In 2020, the Covid-19 pandemic forced financial institutions to adapt their in-person services to online and virtual platforms. With all the benefits that digitization brings, including accessibility and efficiency, it’s safe to assume that these changes are here to stay. This digital shift has even extended into banking: more people than ever are now choosing digital banking over traditional banking, with 78% of adults in the United States preferring to handle their finances on a mobile app or website (Source: Forbes). With such a drastic reduction in face-to-face experiences, how can financials ensure that their customers still feel connected and confident in the information and advice they give?
This move towards digital banking coincides with a decrease in people’s trust towards banks: the proportion of people who didn’t trust their banks increased from 9% to 14% between 2021 and 2023, and the proportion of people who did trust their banks decreased from 28% to 20% during that same period (Source: Statista). So how do you convince people that you offer value if they distrust you? Well, if you can provide skeptical customers with effective and engaging tools to do their own research and calculations, to the point that they have a clear understanding of their needs and options before even talking to an advisor, you’ll not only have built their confidence, but also gained their trust.
That’s where interactive, customizable digital experiences come in.
Interactive calculators let users learn first-hand what a financial product can do for them. They can put in their own values, experiment to see what a little more investing, or a little less, will do, and see how what’s being offered differs from what they have now. It’s more or less what an advisor would do for them – but without the advisor, without the scheduling hurdle, and without the perceived pressure to buy.

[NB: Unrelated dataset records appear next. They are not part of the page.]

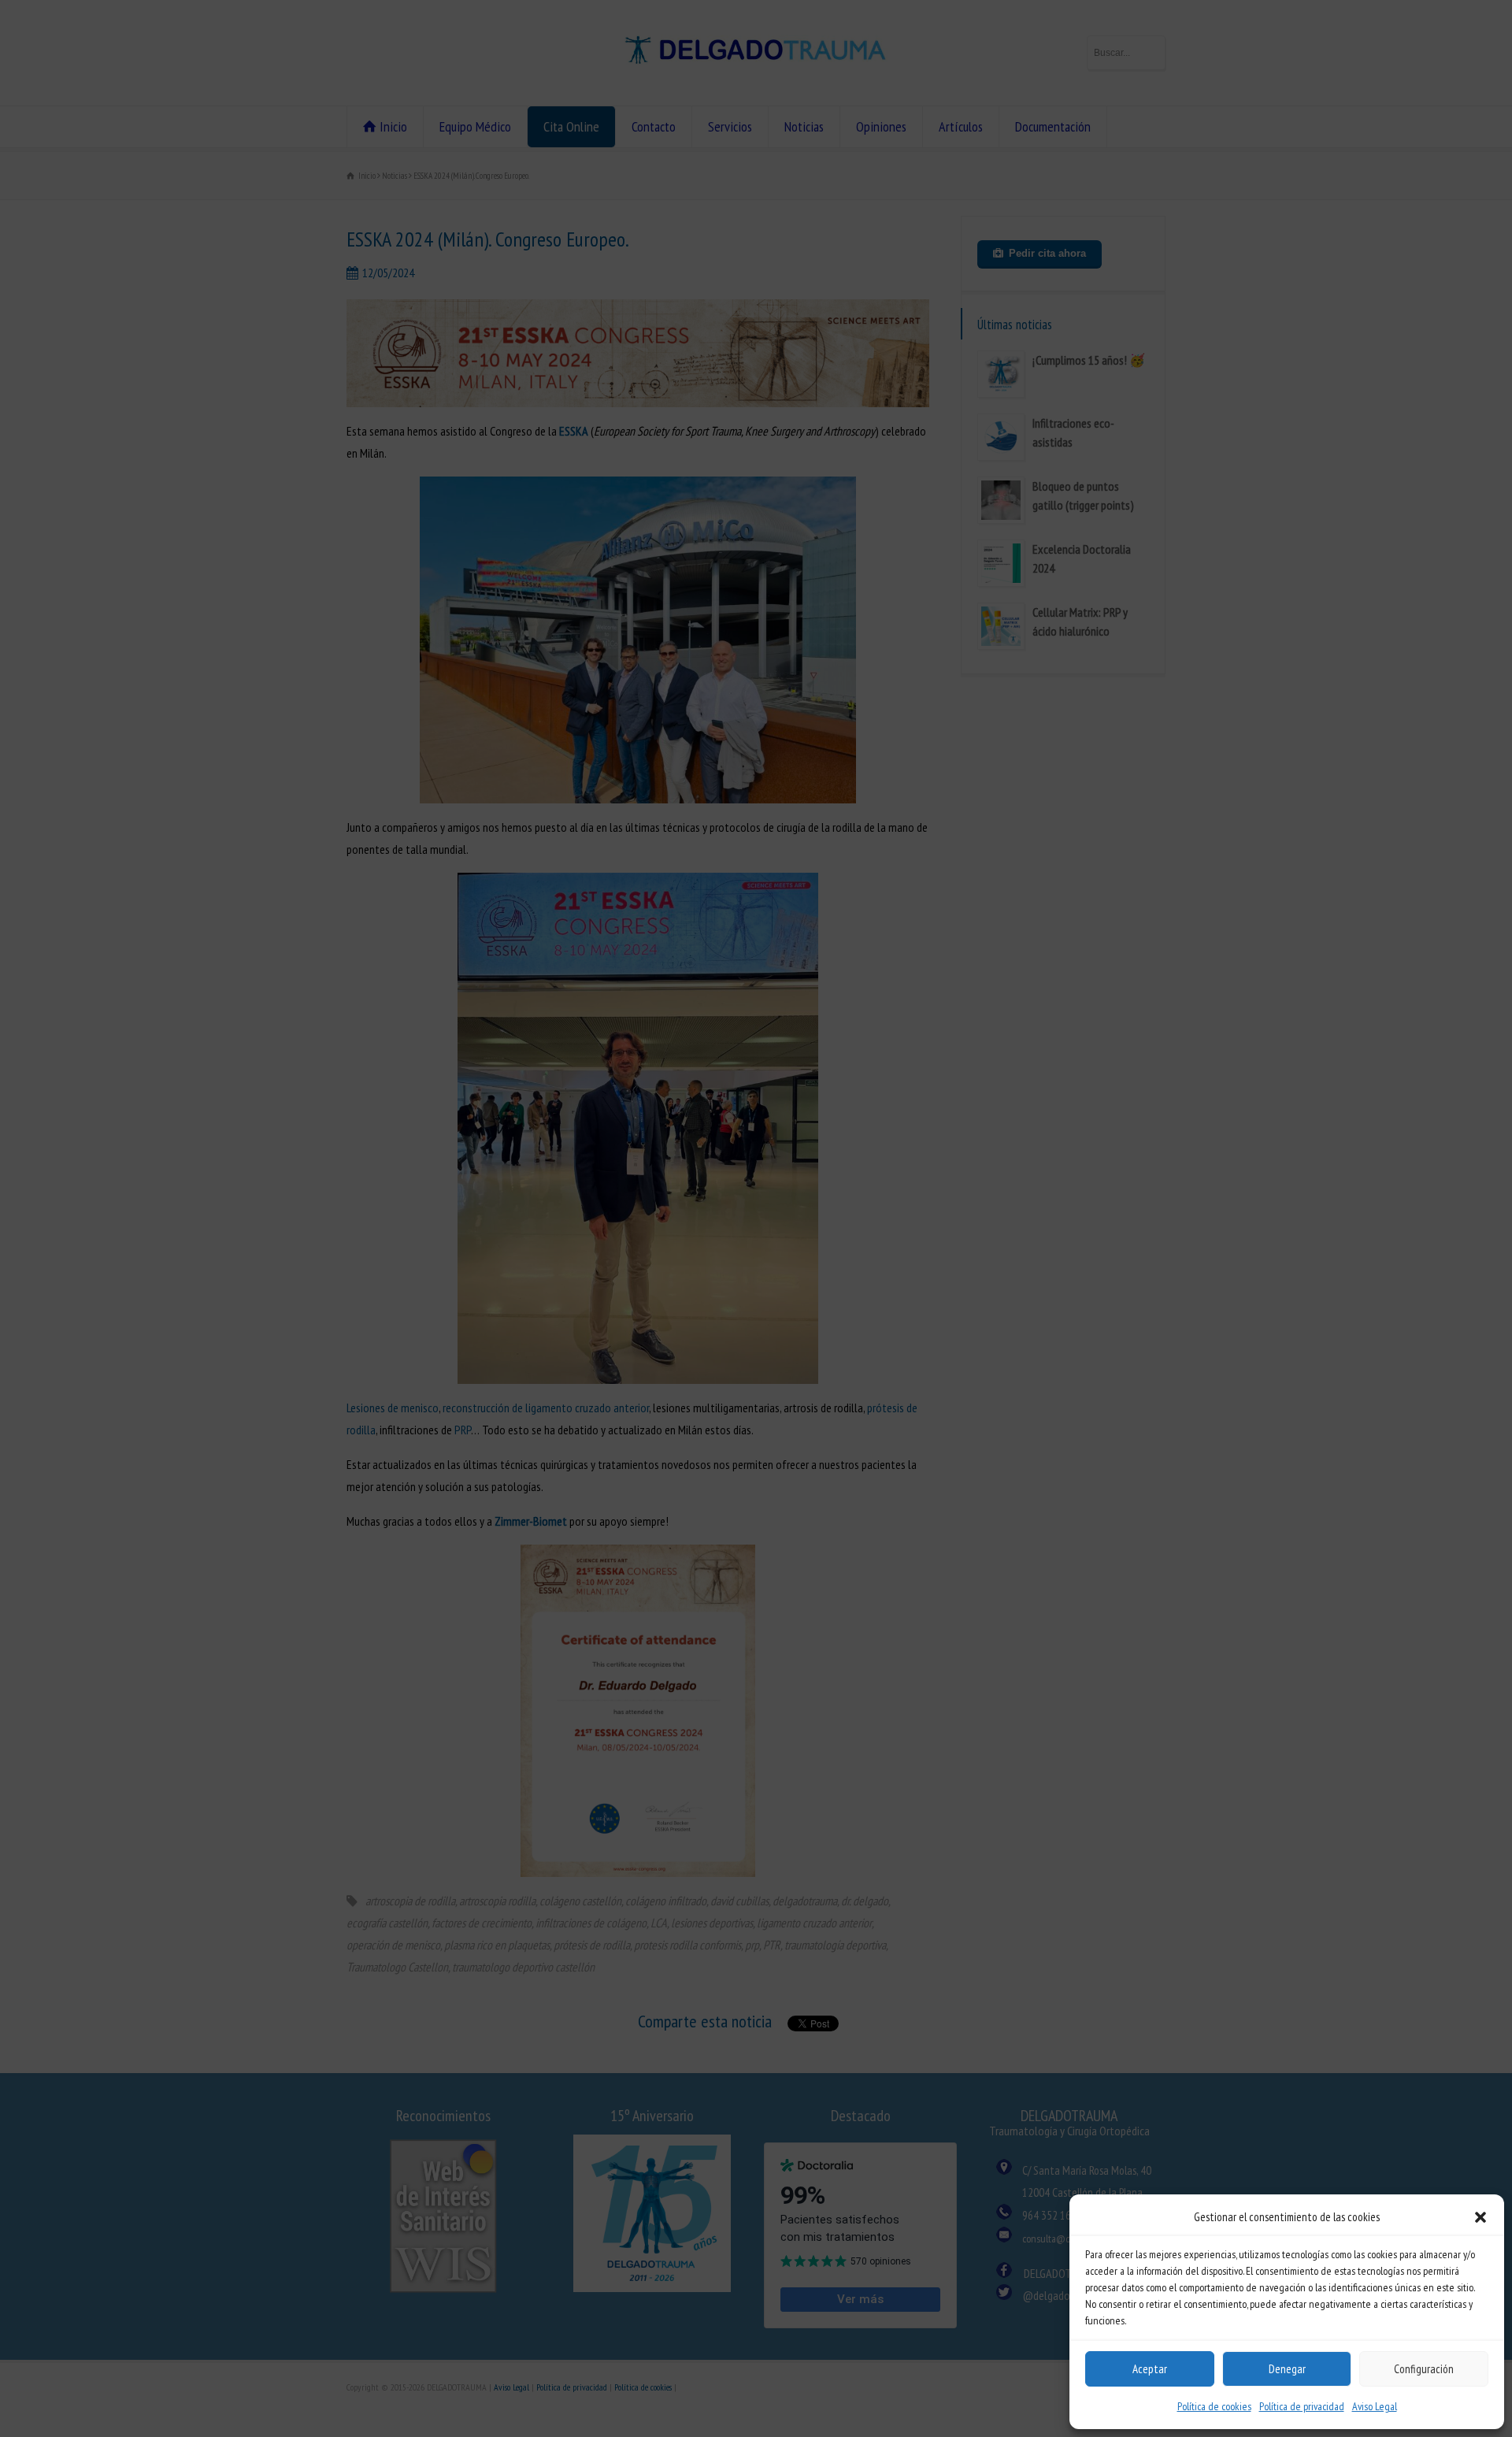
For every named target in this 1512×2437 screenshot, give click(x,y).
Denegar (1287, 2368)
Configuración (1424, 2368)
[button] (1480, 2217)
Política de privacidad (1301, 2406)
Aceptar (1149, 2368)
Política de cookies (1214, 2406)
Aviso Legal (1374, 2406)
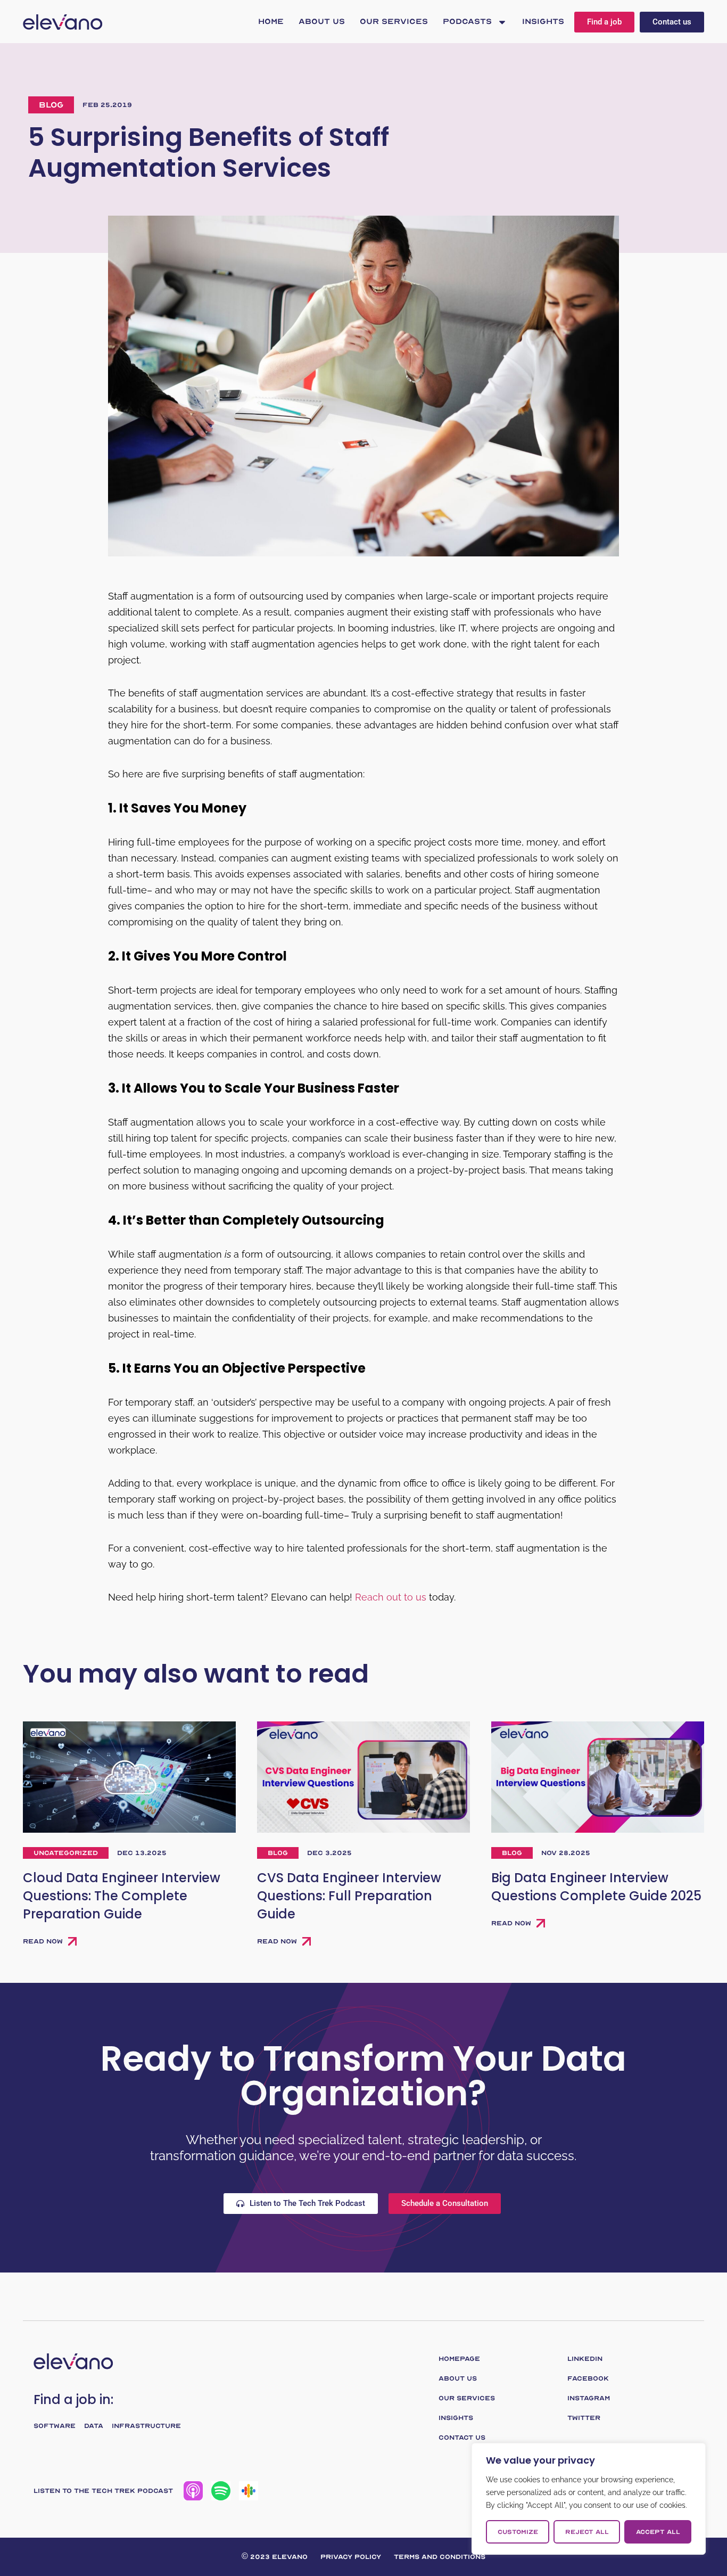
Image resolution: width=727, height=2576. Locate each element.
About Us (322, 21)
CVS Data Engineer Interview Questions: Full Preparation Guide (349, 1896)
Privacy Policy (350, 2557)
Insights (543, 21)
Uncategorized (66, 1853)
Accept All (658, 2532)
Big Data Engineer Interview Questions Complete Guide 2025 (596, 1887)
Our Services (394, 21)
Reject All (587, 2532)
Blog (51, 105)
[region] (589, 2499)
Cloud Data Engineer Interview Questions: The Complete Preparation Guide (121, 1896)
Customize (518, 2532)
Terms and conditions (439, 2557)
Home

Personalized video works much the same way. If you have a complicated product that requires some explanation, and want to reach customers who aren’t ready to get in touch with an advisor, a video is the standard way to make this information available to them remotely (and make it effective and shareable to boot). With personalized video, you can let users input their own values, and choose the specific products they want to learn more about. They don’t just get static examples: they get their own personal hypothetical, in concrete numbers, explained in the amount of detail that’s right for them.
And, of course, by employing analytics, you can track all of this, and learn a ton about your (potential) customer base.
With well-placed calls to action (CTAs) in interactive tools, you can offer your services at a time when customers are more knowledgeable, more curious, and more willing to listen to what you have to say. Indeed, people who have already reached a certain level of understanding on their own are much more likely to be receptive to a financial advisor’s advice. And because most customers agree that financial products are in their best interest, recommending these products is easy once the hard part of getting customers in the virtual door has been achieved.
These interactive tools amount to a very persuasive “passive” approach to lead generation. When the target audience is distrustful and resistant to active approaches, especially regarding their finances, passive marketing is the best way to go. Of course, you’ll still need to let them know that these tools exist – and that’s where shareable content, banner ads, and all the other marketing tricks come in.
But the most important point is this: give your customers some credit. They know what they want, and they know what they don’t want. The specifics differ from person to person, but most want a friendly, objective way to learn about what’s best for them. If you give them that, even in a digital environment, it builds trust. Not everyone who uses your tools, or watches your videos, will give you their business – but many will.